Intralox’s patented DirectDrive System advances spiral conveyance by eliminating the most common issues related to product migration, belt tensioning, and sanitation. This technology is ideal for applications where product orientation, belt life, and grease/oil buildup are concerns. Zero overdrive creates a smooth run, which decreases alignment issues due to belt movement. Excessive belt tension and consequent module breakage are greatly reduced, as the belt edge engages directly with the drum for frictionless operation. Furthermore, DDS operation is not impacted by grease buildup on the drum, so sanitation need only be a function of hygiene standards.
To improve monitoring spiral performance, Schulze & Burch also opted to install the patented IntraloxIntelligence solution. IntraloxIntelligence continuously measures data on key parameters, such as tension and temperature, set by the facility. Data is transmitted to Intralox servers, which provide real-time email and SMS alerts to the facility if performance deviates beyond set thresholds.

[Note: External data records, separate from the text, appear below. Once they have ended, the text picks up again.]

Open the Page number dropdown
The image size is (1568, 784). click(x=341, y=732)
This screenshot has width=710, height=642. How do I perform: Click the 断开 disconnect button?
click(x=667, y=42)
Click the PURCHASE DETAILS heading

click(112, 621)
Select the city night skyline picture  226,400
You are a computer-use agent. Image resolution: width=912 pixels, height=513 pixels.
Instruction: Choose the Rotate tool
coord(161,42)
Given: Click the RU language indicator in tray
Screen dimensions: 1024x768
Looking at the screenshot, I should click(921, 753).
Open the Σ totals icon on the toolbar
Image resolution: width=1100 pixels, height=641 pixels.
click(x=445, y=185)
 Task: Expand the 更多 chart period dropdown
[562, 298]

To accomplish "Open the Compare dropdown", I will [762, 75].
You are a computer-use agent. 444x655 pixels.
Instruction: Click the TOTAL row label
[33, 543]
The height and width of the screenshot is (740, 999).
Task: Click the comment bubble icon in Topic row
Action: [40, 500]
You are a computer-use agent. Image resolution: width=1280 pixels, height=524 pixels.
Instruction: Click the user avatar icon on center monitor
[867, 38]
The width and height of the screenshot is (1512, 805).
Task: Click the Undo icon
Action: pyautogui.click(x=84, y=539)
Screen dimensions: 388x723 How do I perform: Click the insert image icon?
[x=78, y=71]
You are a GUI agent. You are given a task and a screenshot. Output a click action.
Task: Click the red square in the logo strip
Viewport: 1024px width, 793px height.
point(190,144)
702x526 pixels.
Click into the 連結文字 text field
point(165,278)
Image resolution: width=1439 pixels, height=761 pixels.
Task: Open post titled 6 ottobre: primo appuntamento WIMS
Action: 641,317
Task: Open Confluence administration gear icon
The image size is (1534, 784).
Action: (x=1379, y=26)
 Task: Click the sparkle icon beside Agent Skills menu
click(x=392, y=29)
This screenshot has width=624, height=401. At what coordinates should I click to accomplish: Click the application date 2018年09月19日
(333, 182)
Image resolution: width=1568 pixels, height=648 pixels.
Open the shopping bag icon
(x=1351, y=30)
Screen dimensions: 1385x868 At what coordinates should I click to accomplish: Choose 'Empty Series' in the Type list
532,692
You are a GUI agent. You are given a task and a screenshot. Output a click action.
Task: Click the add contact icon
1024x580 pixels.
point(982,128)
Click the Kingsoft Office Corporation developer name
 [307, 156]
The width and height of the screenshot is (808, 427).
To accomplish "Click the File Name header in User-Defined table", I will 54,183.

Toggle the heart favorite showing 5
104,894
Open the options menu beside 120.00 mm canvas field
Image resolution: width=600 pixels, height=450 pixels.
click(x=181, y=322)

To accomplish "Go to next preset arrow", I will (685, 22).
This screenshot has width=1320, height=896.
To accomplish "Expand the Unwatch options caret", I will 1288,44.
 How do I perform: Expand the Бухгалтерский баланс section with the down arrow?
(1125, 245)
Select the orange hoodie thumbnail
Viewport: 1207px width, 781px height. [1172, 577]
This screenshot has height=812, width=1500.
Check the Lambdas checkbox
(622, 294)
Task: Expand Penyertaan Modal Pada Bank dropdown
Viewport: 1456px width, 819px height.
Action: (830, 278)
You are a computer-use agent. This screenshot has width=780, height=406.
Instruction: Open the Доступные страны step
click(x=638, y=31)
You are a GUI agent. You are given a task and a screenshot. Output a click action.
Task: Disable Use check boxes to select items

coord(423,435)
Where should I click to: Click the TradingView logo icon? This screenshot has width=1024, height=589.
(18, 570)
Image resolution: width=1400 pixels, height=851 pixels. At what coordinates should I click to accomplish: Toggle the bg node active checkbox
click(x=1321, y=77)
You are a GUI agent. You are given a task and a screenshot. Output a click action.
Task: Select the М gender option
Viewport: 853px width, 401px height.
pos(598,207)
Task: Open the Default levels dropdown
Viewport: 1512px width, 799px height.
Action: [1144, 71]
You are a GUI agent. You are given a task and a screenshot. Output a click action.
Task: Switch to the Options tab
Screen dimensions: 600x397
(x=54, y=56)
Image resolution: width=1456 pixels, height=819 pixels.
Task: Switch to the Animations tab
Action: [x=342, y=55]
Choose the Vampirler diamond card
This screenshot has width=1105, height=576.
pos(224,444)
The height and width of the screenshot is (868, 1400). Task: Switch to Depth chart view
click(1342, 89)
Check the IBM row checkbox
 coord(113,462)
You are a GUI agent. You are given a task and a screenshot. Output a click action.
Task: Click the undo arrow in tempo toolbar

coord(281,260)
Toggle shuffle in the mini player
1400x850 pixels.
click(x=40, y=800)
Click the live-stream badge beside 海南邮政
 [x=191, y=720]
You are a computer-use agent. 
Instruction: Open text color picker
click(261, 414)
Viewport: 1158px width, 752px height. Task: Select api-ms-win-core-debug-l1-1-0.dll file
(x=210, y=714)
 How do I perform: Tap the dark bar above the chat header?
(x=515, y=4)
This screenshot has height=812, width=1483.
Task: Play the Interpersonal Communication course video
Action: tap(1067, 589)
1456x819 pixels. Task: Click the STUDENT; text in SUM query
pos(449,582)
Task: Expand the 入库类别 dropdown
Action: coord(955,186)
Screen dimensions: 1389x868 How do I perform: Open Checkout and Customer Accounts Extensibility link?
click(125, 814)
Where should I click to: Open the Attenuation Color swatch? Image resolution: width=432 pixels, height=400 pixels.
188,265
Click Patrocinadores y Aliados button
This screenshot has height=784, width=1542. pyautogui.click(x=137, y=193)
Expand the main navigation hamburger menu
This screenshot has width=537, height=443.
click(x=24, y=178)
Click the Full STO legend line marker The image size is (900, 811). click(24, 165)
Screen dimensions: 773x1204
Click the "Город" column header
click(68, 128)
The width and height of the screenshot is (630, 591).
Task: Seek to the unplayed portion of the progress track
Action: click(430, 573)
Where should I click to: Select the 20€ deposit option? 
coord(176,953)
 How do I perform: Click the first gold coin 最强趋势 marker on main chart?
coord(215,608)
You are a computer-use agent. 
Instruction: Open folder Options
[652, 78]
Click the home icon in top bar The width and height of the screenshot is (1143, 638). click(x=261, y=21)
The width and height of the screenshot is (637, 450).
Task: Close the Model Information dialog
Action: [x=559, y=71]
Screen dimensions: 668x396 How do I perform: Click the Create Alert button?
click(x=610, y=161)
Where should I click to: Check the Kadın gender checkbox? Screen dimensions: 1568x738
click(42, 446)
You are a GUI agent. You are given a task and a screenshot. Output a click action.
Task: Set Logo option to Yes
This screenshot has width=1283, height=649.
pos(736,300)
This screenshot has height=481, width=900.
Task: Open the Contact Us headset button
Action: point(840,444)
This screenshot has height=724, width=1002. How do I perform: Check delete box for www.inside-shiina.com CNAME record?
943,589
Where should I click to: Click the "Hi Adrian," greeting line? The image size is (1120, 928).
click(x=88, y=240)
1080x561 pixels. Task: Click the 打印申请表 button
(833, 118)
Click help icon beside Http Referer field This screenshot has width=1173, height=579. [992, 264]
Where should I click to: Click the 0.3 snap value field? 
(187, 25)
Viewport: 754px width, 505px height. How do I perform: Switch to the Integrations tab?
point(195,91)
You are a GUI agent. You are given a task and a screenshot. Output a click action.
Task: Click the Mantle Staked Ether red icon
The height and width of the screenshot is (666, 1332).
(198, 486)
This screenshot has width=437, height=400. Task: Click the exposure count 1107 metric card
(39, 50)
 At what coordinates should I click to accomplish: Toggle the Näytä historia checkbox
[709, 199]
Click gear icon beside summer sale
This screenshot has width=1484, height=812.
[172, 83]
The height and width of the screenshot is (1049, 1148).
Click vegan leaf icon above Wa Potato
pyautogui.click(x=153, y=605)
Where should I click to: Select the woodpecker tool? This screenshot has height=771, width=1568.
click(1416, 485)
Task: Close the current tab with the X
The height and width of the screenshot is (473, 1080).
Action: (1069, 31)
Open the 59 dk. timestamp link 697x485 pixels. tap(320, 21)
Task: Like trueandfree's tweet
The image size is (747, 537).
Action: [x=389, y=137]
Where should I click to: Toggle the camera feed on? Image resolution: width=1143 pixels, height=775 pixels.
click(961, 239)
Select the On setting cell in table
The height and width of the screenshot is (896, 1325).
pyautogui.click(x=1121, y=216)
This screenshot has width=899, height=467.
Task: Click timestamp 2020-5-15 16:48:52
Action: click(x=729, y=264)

More than one year after installation, the Intralox DDS at Schulze & Burch has drastically improved the facility’s operation. The spiral has had zero module breakages, and caused no unscheduled downtime, product contamination, scrapped product, or held orders. Its product alignment is near perfect, so no further alignment is required downstream. Lubricant isn’t needed, and there is much less pressure on the sanitation team as cleaning is purely to meet hygiene standards and performed weekly. Intralox experts analyze the data they receive from the IntraloxIntelligence technology at Schulze & Burch, review trends, and make recommendations to further optimize the system’s performance.
“It’s been a complete transformation,” says Freeland. The Intralox solution converted the spiral cooler from the worst performing equipment to the best performing equipment at the Searcy facility, allowing efforts to be redirected to other key challenges. Freeland says the plant is looking forward to many more successful years thanks to Intralox.